TO DO → In the forum thread below about Outlook not receiving Gmail mail, what is the only profile name in the mail setup?

STUDY TEXT →
-------------------------
User Info is just your name then your email address
Logon info is how you connect in ISP for mail and your password
Security should be as per Gmail


----------



## tlde

*Re: Outlook cannot receive mail from Gmail*

I just went 1 1/2 hours with Microsoft, and they say they proved that it is due to a recent change in Gmail accounts and I need to go to them. The same thing happens with Windows Mail, thus not an Outlook issue.
I asked them about add-ins - they checked it. And I am not using my ISPs server as you suggest.

Imap works in that the added Gmail folder is in outlook that syncs with Gmail - mirror of emails going to Gmail. But that is not what I want.


----------



## Corday

*Re: Outlook cannot receive mail from Gmail*

Check out all the suggestions at this url: How to Contact Gmail Support - About Email


----------



## tlde

*Re: Outlook cannot receive mail from Gmail*

I don't see how that link guides me.
But I do have a post in Gmail's forum; no help yet. Thanks.
I have noticed a good number of others with the same problem.


----------



## Corday

*Re: Outlook cannot receive mail from Gmail*

Try calling Google at 650-253-0000. The link I gave you should have directed you to an email help section, but it doesn't appear to.


----------



## tlde

*Re: Outlook cannot receive mail from Gmail*

I'll try that number.
Another verification that Outlook is not the problem:
I established a 2nd Gmail account, from which I get mail into Outlook.
The Outlook settings are exactly alike for both, and Gmail settings appear to be alike. Really strange.
I'll see what they say.


----------



## techdoc1

*Re: Outlook cannot receive mail from Gmail*

Download thunderbird. Mozilla Thunderbird with thinderbird, just have to put in your email address and password. It will outomatically detect your imap/pop settings. When I began having problems with my Outlook 07, i tried for a long time to get it fixed. (still hasnt been fixed) So i switched to Thunderbird/


----------



## Corday

*Re: Outlook cannot receive mail from Gmail*

OK, since the 2nd account works, did you set up a second profile? That would explain it. See: How to create and configure an email profile in Outlook 2010, Outlook 2007, and Outlook 2003


----------



## tlde

*Re: Outlook cannot receive mail from Gmail*

To be clear: I added the 2nd account when I could not get mail from the 1st. I immediately got mail from the 2nd. But I did not create a new profile. The only profile name in that mail setup is "outlook."
This would not explain why the 1st one did not work originally.
-------------------------
DATA BELOW →
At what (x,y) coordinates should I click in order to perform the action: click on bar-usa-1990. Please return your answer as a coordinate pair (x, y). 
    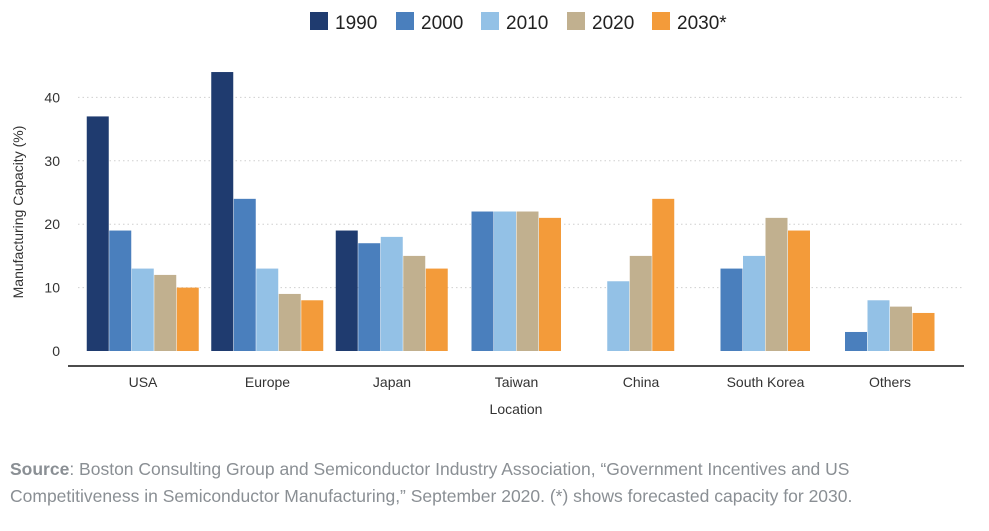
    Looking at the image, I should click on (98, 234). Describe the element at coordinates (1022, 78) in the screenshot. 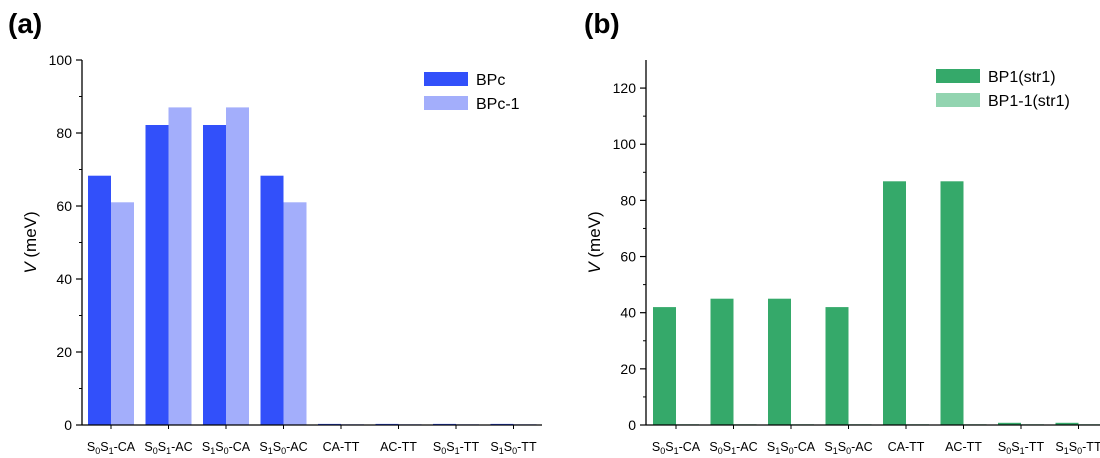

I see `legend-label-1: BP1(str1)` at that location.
-------------------------
EXERCISE ANSWER → The only profile name is "outlook."